En prenant un long souffle de ma cigarette, je repris en ricanant.
- De toute façon, c’est de la fornication aux yeux de Dieu, que ce soit avec ou sans pénétration.
Perturbée, et la voix étranglée de pleurs.
- Ce n’était qu’une seule fois Sandra ! je te jure ! c’était dans un moment de faiblesse !

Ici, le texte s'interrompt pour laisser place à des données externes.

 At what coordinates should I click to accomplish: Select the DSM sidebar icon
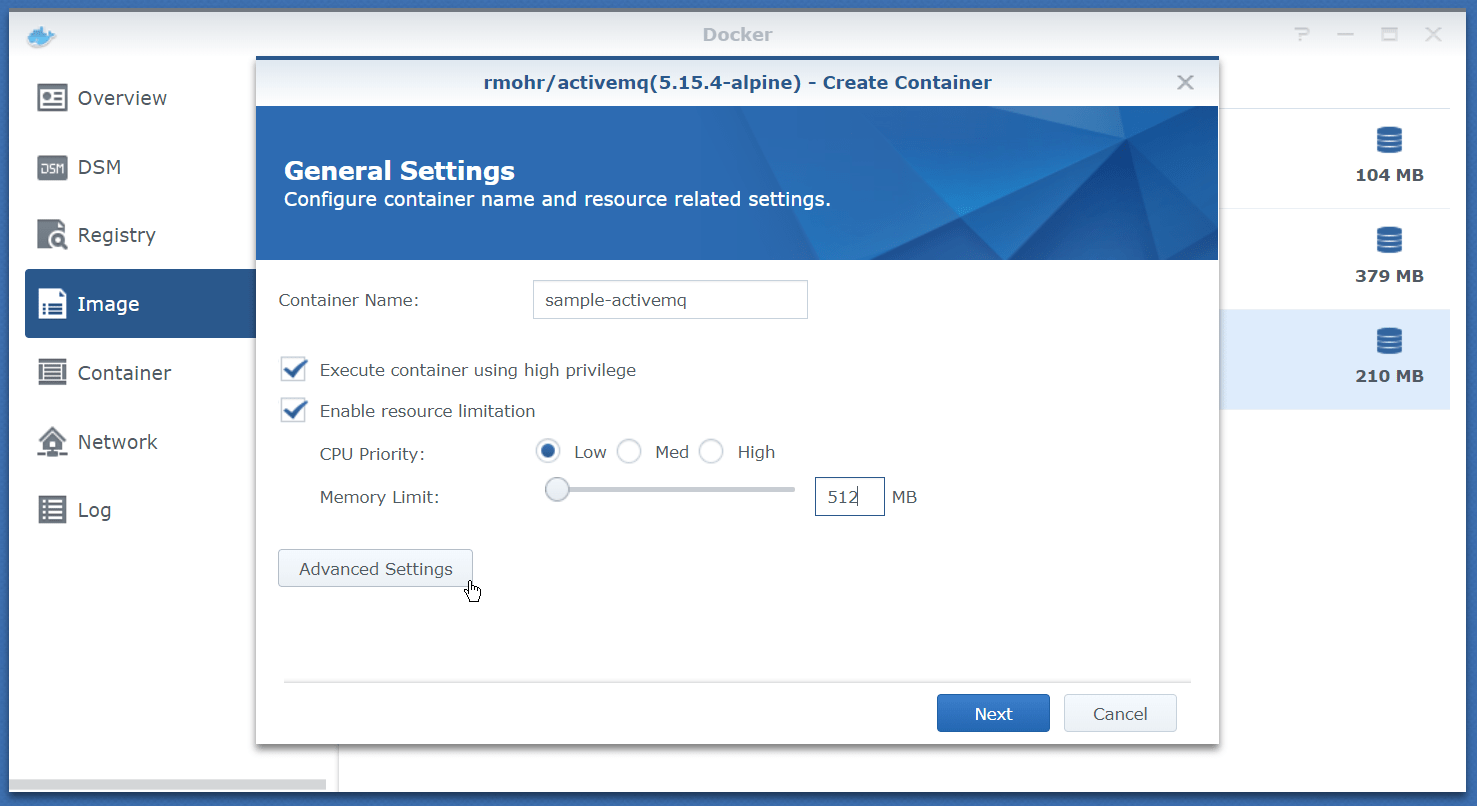click(x=52, y=167)
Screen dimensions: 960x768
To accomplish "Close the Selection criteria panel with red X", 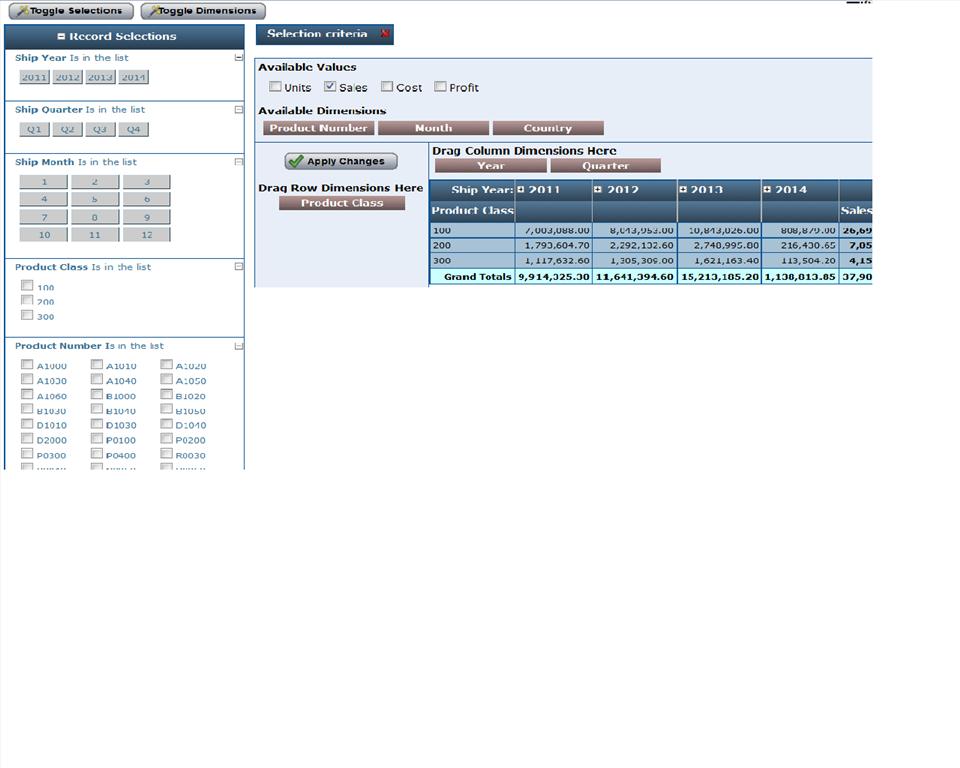I will (385, 34).
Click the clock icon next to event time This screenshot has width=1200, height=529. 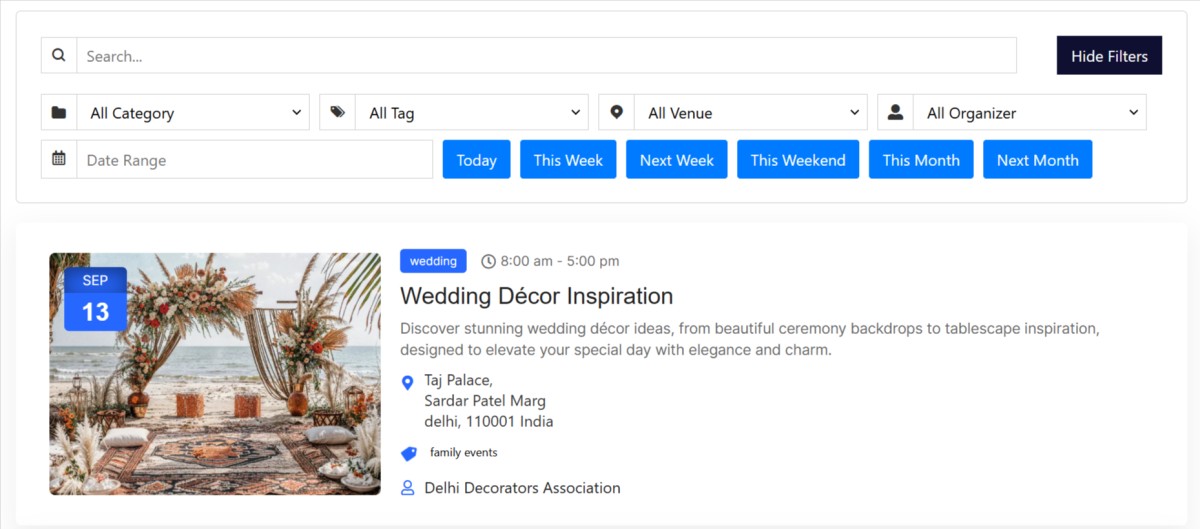pyautogui.click(x=488, y=262)
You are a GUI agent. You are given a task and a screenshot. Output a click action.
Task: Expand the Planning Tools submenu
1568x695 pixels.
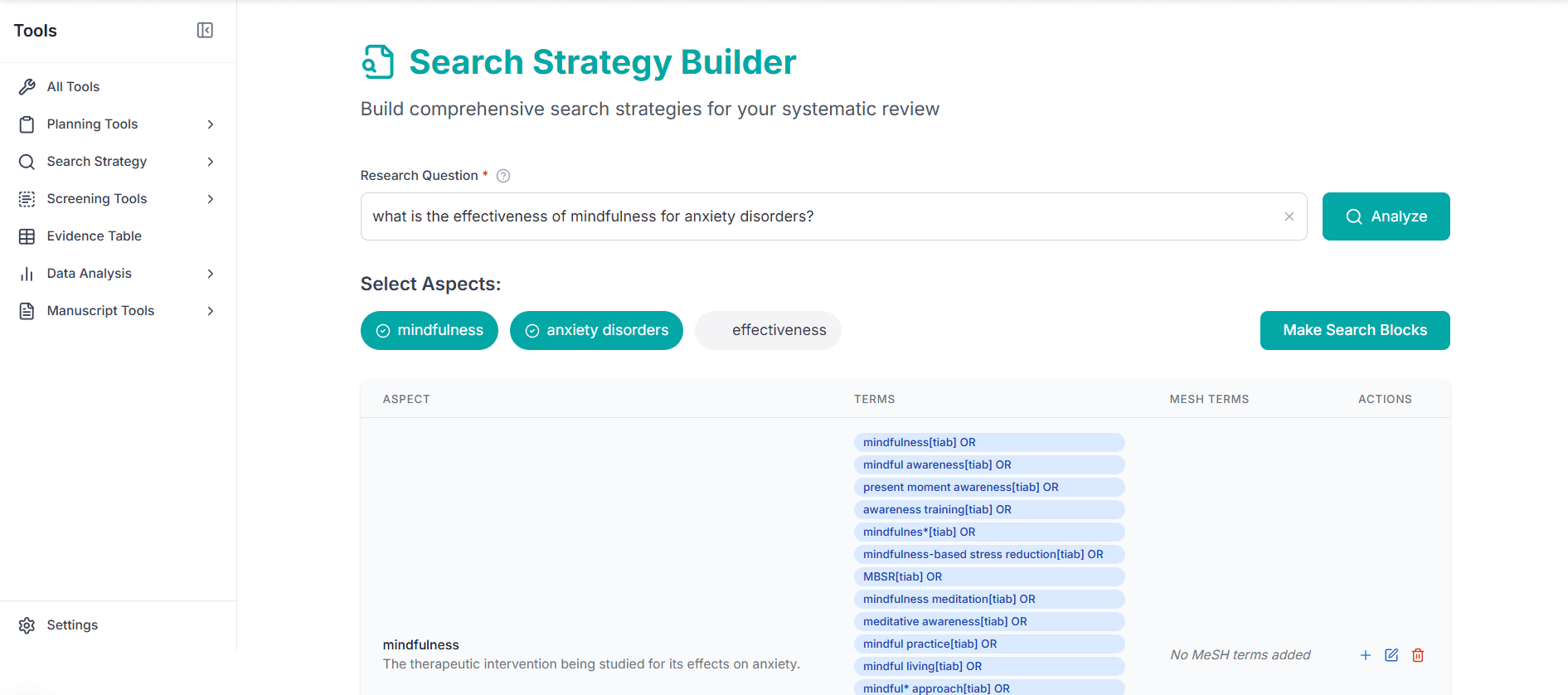pyautogui.click(x=211, y=124)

- Ah, bon ? Et en plongeant mon regard dans le sien, et dans l’hôtel ? vous avez flirté aussi ?
Clouée sur sa chaise, elle éclata en sanglots convulsifs.
- Je ne pouvais rien faire ! je ne pouvais pas refuser !
- Là tu te trompes ! tu pouvais lui dire non ! m’écriai-je, fermement.
Et en plantant mon regard coléreux sur elle.
- C’est un salaud, tout simplement ! s’il t’aimait vraiment, il ne t’aurait pas forcé à coucher avec lui !
Les yeux encore trempés de pleurs, elle cria.
- Il ne m’a pas forcé !
- Alors comment ça, tu ne pouvais pas refuser ?
- Je ne voulais pas qu’ il aille voir ailleurs ! dit-elle les yeux brûlant de jalousie, c’est mon mec et je ne veux surtout pas qu’il baise une autre fille !
En écrasant le reste de la cigarette avec le doigt dans le cendrier, je murmurai.
- C’est ta vie Sana, et je m’en tape de ce que tu fais avec lui en cachette ! mais ce que je te demande de faire, c’est de me foutre la paix !
- Les homosexuels vont tous brûler en enfer, Sandra ! t’es ma sœur, tu ne peux pas être lesbienne !
En riant, je répondis.
- Occupe-toi de tes affaires Sana ! puis, en observant Monji venir vers nous, tais-toi maintenant.
Il s’approcha de moi, à pas lourdes, et parla sans hausser la tête.
- Mademoiselle ! j’ai trouvé devant le portail, cette photo, brûlée des quatre côtés légèrement !
Il posa, par la suite la photo, qui était de taille moyenne, sur la table. C’était, l’une des photos prises lors du mariage de Bilhssan ; tous les deux étant souriants, lui en costume noir, et Sinda en robe de mariée, en train de couper le gâteau ensemble.